Every line from the line containing "At what coordinates" through the end of the data is to be reproduced exactly, excluding pictures.

Available records: Begin

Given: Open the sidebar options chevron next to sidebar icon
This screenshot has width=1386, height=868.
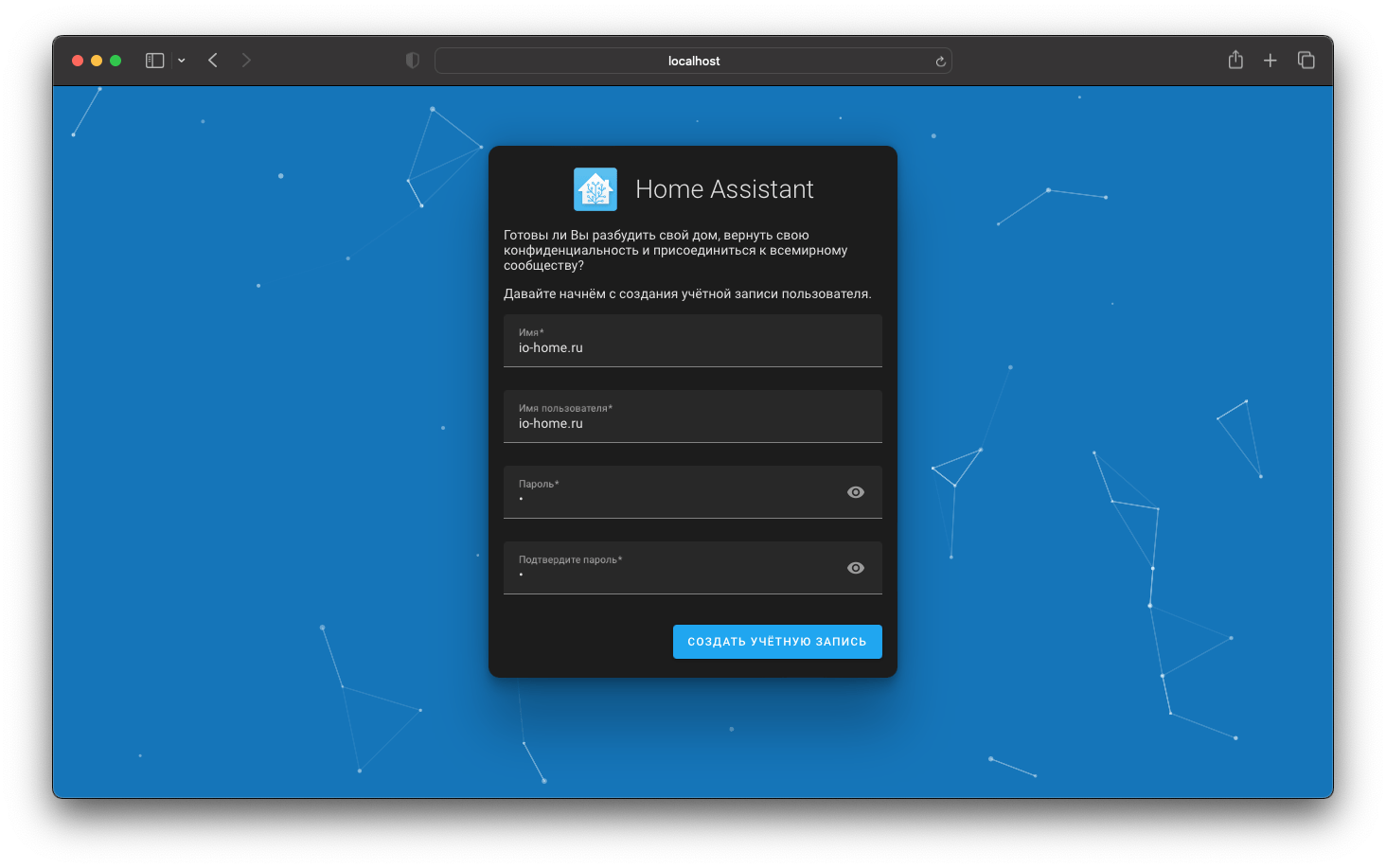Looking at the screenshot, I should click(x=181, y=60).
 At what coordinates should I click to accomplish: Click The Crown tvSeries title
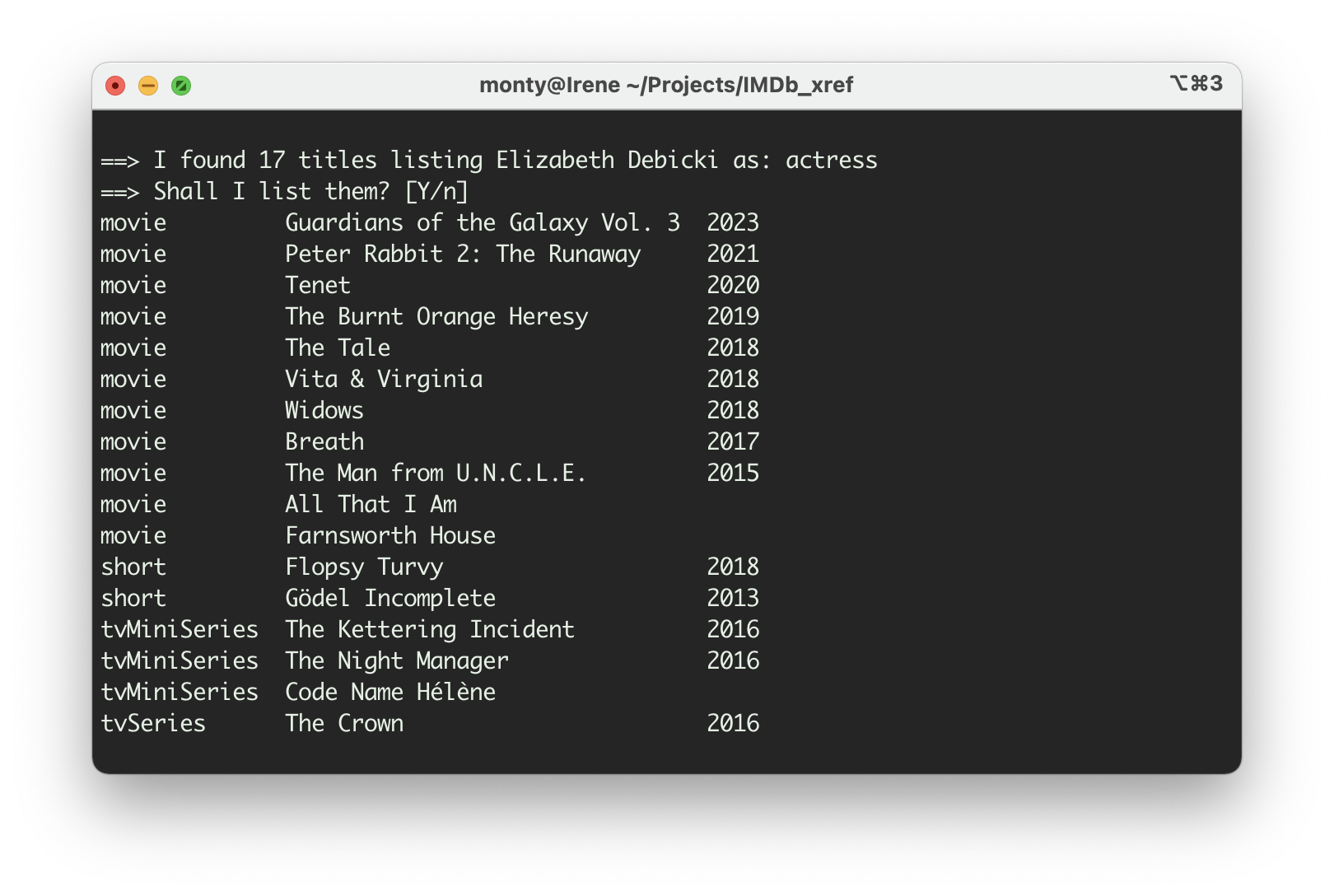coord(344,723)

Available records: End

> [Solution to this problem]
 At what coordinates should I click to accomplish: Click The Crown tvSeries title
coord(344,723)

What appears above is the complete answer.